▼

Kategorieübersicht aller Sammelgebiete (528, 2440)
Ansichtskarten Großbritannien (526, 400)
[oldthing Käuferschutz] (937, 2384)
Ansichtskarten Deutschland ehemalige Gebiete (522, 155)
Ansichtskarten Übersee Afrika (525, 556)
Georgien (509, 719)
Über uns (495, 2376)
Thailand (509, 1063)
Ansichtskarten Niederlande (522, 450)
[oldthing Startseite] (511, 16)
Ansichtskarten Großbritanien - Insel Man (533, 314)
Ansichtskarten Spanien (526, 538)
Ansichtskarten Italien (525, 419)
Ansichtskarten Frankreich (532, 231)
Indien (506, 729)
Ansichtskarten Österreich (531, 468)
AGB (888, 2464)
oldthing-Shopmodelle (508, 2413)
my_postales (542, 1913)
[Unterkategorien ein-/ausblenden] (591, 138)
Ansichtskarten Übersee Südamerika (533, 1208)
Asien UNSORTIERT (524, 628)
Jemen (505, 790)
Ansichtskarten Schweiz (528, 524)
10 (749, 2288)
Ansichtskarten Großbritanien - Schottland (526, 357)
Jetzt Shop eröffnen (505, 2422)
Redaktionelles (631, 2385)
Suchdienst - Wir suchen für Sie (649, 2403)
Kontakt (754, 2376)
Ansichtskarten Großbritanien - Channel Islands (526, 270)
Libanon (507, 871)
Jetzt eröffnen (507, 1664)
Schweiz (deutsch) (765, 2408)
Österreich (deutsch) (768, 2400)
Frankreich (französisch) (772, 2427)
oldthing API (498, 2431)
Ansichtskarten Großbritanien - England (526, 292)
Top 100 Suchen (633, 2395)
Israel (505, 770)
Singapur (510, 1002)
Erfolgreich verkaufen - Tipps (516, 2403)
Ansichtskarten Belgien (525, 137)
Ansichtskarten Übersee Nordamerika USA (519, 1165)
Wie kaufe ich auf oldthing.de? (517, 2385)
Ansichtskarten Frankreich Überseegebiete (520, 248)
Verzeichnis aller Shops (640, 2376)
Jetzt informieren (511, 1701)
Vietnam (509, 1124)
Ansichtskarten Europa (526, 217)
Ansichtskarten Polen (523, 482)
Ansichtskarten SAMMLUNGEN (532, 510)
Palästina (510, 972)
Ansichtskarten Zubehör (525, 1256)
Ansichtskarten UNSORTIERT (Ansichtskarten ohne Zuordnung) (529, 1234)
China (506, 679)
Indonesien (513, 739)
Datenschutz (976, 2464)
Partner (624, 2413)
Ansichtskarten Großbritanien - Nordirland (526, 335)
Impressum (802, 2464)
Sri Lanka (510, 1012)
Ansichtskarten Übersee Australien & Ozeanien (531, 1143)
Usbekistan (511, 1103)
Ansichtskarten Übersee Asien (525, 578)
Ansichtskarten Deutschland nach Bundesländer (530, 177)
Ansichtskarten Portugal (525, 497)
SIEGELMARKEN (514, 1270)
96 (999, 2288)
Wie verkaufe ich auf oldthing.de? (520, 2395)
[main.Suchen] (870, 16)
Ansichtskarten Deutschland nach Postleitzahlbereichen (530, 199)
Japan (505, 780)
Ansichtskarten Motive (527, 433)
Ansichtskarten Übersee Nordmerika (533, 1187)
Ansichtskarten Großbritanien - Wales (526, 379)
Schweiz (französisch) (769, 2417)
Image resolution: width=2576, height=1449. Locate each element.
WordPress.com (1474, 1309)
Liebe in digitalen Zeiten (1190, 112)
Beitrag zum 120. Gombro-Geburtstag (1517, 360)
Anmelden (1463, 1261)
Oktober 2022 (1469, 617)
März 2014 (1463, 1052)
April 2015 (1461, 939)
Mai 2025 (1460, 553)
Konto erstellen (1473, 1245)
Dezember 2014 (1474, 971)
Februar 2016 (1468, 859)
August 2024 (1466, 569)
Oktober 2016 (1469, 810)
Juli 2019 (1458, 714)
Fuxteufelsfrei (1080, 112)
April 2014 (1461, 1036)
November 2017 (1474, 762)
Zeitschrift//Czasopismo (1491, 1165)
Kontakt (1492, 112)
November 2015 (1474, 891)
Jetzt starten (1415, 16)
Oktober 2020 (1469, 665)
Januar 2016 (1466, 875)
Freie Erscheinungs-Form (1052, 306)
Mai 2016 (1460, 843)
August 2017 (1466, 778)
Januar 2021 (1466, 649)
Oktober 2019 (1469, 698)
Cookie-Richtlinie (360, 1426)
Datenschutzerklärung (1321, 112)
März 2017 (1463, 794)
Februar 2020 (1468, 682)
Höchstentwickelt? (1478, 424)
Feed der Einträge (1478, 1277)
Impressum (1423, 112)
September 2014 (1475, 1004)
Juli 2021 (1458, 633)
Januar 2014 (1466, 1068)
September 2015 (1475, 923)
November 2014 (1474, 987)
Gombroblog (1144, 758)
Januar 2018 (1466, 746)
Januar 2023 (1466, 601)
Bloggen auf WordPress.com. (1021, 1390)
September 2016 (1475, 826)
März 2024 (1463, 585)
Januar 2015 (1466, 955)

▲

WHAT TO DO:
Could the data above be returned exactly as it stands?

SOLUTION:
Kategorieübersicht aller Sammelgebiete (528, 2440)
Ansichtskarten Großbritannien (526, 400)
[oldthing Käuferschutz] (937, 2384)
Ansichtskarten Deutschland ehemalige Gebiete (522, 155)
Ansichtskarten Übersee Afrika (525, 556)
Georgien (509, 719)
Über uns (495, 2376)
Thailand (509, 1063)
Ansichtskarten Niederlande (522, 450)
[oldthing Startseite] (511, 16)
Ansichtskarten Großbritanien - Insel Man (533, 314)
Ansichtskarten Spanien (526, 538)
Ansichtskarten Italien (525, 419)
Ansichtskarten Frankreich (532, 231)
Indien (506, 729)
Ansichtskarten Österreich (531, 468)
AGB (888, 2464)
oldthing-Shopmodelle (508, 2413)
my_postales (542, 1913)
[Unterkategorien ein-/ausblenden] (591, 138)
Ansichtskarten Übersee Südamerika (533, 1208)
Asien UNSORTIERT (524, 628)
Jemen (505, 790)
Ansichtskarten Schweiz (528, 524)
10 (749, 2288)
Ansichtskarten Großbritanien - Schottland (526, 357)
Jetzt Shop eröffnen (505, 2422)
Redaktionelles (631, 2385)
Suchdienst - Wir suchen für Sie (649, 2403)
Kontakt (754, 2376)
Ansichtskarten Großbritanien - Channel Islands (526, 270)
Libanon (507, 871)
Jetzt eröffnen (507, 1664)
Schweiz (deutsch) (765, 2408)
Österreich (deutsch) (768, 2400)
Frankreich (französisch) (772, 2427)
oldthing API (498, 2431)
Ansichtskarten Großbritanien - England (526, 292)
Top 100 Suchen (633, 2395)
Israel (505, 770)
Singapur (510, 1002)
Erfolgreich verkaufen - Tipps (516, 2403)
Ansichtskarten Belgien (525, 137)
Ansichtskarten Übersee Nordamerika USA (519, 1165)
Wie kaufe ich auf oldthing.de? (517, 2385)
Ansichtskarten Frankreich Überseegebiete (520, 248)
Verzeichnis aller Shops (640, 2376)
Jetzt informieren (511, 1701)
Vietnam (509, 1124)
Ansichtskarten Europa (526, 217)
Ansichtskarten Polen (523, 482)
Ansichtskarten SAMMLUNGEN (532, 510)
Palästina (510, 972)
Ansichtskarten Zubehör (525, 1256)
Ansichtskarten UNSORTIERT (Ansichtskarten ohne Zuordnung) (529, 1234)
China (506, 679)
Indonesien (513, 739)
Datenschutz (976, 2464)
Partner (624, 2413)
Ansichtskarten Großbritanien - Nordirland (526, 335)
Impressum (802, 2464)
Sri Lanka (510, 1012)
Ansichtskarten Übersee Australien & Ozeanien (531, 1143)
Usbekistan (511, 1103)
Ansichtskarten Übersee Asien (525, 578)
Ansichtskarten Deutschland nach Bundesländer (530, 177)
Ansichtskarten Portugal (525, 497)
SIEGELMARKEN (514, 1270)
96 (999, 2288)
Wie verkaufe ich auf oldthing.de? (520, 2395)
[main.Suchen] (870, 16)
Ansichtskarten Deutschland nach Postleitzahlbereichen (530, 199)
Japan (505, 780)
Ansichtskarten Motive (527, 433)
Ansichtskarten Übersee Nordmerika (533, 1187)
Ansichtskarten Großbritanien - Wales (526, 379)
Schweiz (französisch) (769, 2417)
Image resolution: width=2576, height=1449. Locate each element.
WordPress.com (1474, 1309)
Liebe in digitalen Zeiten (1190, 112)
Beitrag zum 120. Gombro-Geburtstag (1517, 360)
Anmelden (1463, 1261)
Oktober 2022 (1469, 617)
März 2014 (1463, 1052)
April 2015 (1461, 939)
Mai 2025 (1460, 553)
Konto erstellen (1473, 1245)
Dezember 2014 (1474, 971)
Februar 2016 (1468, 859)
August 2024 (1466, 569)
Oktober 2016 (1469, 810)
Juli 2019 (1458, 714)
Fuxteufelsfrei (1080, 112)
April 2014 (1461, 1036)
November 2017 (1474, 762)
Zeitschrift//Czasopismo (1491, 1165)
Kontakt (1492, 112)
November 2015 (1474, 891)
Jetzt starten (1415, 16)
Oktober 2020 (1469, 665)
Januar 2016 (1466, 875)
Freie Erscheinungs-Form (1052, 306)
Mai 2016 (1460, 843)
August 2017 (1466, 778)
Januar 2021 (1466, 649)
Oktober 2019 (1469, 698)
Cookie-Richtlinie (360, 1426)
Datenschutzerklärung (1321, 112)
März 2017 (1463, 794)
Februar 2020 (1468, 682)
Höchstentwickelt? (1478, 424)
Feed der Einträge (1478, 1277)
Impressum (1423, 112)
September 2014 (1475, 1004)
Juli 2021 (1458, 633)
Januar 2014 (1466, 1068)
September 2015 (1475, 923)
November 2014 (1474, 987)
Gombroblog (1144, 758)
Januar 2018 (1466, 746)
Januar 2023 (1466, 601)
Bloggen auf WordPress.com. (1021, 1390)
September 2016 (1475, 826)
März 2024 (1463, 585)
Januar 2015 (1466, 955)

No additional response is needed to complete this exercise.